Dimanche 15 juillet au soir à Sofia. Il est logique que les Croates soient tristes et abattus, écrit un chroniqueur du quotidien en ligne Dnevnik : ils viennent de perdre la finale contre l’équipe de France, un événement qualifié en Croatie “d’aussi important que l’indépendance du pays en 1991”. Ils peuvent d’autant plus l’être qu’ils ont, de l’avis général, très bien joué – et manqué un peu de chance. Mais pourquoi, poursuit l’auteur, cette même déception d’avoir raté le rendez-vous d’une vie semble partagée de façon aussi intense et intime par les supporters bulgares ? Il a fait chaud ce dimanche dans la capitale bulgare ; toutes les fenêtres étaient grandes ouvertes. “Et on entendait clairement les bordées d’injures et les cris de colère des spectateurs, après chaque but français”, poursuit-il.
À part le sentiment partagé d’une vague appartenance balkanique (que les Croates récusent), la Bulgarie n’a jamais été proche de Zagreb, ce qui n’est pas le cas avec la France. Solidarité orthodoxe ? Surtout pas : les premiers sont orthodoxes, les seconds (fervents) catholiques. Pourquoi alors cet engouement pour les Croates ? Selon une carte, publiée par le quotidien croate Jutarnji List avant la finale, une écrasante majorité de pays européens allaient soutenir l’équipe de Luka Modric plutôt que les Bleus.
Un racisme franc et décomplexé
“Si la finale était sur le même principe que l’Eurovision, nous aurions déjà gagné”, écrivait le journal. Une carte intéressante : certains pays sont partagés, comme la Grèce ou le Portugal, mais la plupart apportent leur franc soutien aux joueurs au maillot à damier rouge et blanc. À l’exception notable de la Serbie voisine – cas très particulier –, dont le président Aleksandar Vucic a lui-même précisé qu’il soutenait inconditionnellement l’équipe russe lors du match contre les Croates. La “solidarité slave”, avancée par le journal pour expliquer cet engouement pour les “Vatreni” s’avère donc à géométrie variable.
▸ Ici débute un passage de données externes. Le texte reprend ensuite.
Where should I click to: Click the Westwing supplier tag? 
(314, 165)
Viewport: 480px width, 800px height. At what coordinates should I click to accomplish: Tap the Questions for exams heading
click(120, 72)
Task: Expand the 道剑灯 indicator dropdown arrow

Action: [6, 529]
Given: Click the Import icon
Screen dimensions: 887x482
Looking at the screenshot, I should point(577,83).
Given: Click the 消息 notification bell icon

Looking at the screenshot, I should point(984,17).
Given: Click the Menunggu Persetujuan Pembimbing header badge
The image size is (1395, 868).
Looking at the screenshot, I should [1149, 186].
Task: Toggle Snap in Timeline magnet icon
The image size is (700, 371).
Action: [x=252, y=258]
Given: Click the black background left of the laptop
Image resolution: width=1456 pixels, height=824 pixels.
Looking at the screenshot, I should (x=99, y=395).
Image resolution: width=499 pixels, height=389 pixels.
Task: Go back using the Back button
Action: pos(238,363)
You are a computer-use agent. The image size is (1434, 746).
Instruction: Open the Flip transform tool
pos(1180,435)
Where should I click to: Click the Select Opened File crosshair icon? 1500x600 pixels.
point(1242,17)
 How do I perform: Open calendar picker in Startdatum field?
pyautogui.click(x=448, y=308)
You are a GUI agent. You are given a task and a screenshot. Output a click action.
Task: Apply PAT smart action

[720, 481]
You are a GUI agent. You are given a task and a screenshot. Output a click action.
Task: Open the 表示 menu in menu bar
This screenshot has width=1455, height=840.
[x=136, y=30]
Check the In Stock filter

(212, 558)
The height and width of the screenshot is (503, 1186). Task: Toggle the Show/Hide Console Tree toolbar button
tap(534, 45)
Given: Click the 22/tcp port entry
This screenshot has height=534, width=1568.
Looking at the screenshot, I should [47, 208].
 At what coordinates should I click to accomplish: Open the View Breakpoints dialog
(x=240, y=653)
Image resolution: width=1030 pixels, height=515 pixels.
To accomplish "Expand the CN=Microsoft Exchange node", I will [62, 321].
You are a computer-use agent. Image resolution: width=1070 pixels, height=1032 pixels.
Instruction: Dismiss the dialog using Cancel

Un coup d’œil sur les réseaux sociaux bulgares apporte un début de réponse. L’arbitre de la finale, Néstor Pitana, y est souvent présenté comme le “meilleur joueur de l’équipe de France”. Mais ce n’est pas tout. Des photomontages de macaques tenant la Coupe du monde représentent les Bleus. Les commentaires sont à l’avenant, d’un racisme franc et décomplexé. Le leitmotiv ? L’équipe de France représente d’avantage l’Afrique que l’Hexagone. C’est une équipe d’immigrés à la différence des Croates qui, eux, sont de vrais Européens.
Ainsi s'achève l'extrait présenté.